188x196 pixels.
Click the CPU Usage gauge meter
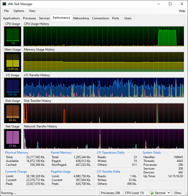(13, 36)
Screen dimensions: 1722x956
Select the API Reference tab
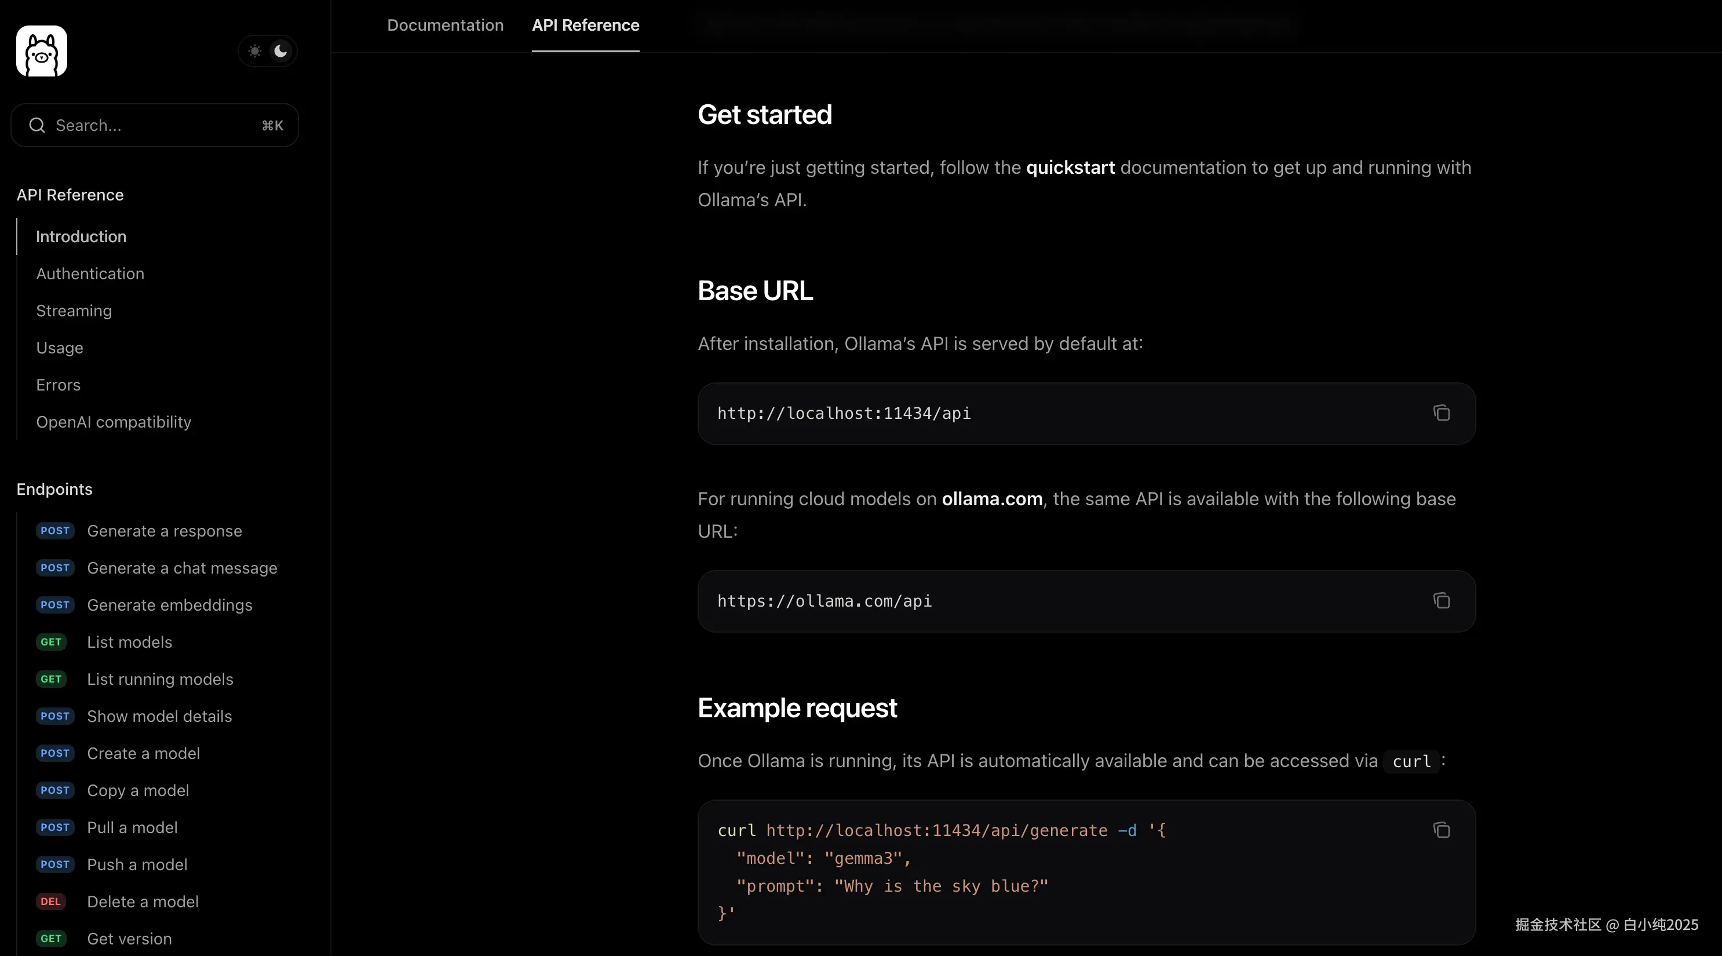(585, 25)
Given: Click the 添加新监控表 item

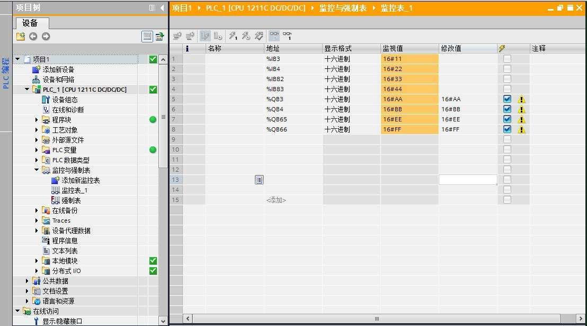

• • •

* [INSTRUCTIONS TO FOLLOW]
Copy all of the records above word for word and line by line, leaving out the pictures.

* [ANSWER IN FULL]
188x196 pixels.
Click the CPU Usage gauge meter
(13, 36)
Screen dimensions: 1722x956
Select the API Reference tab
(585, 25)
Given: Click the 添加新监控表 item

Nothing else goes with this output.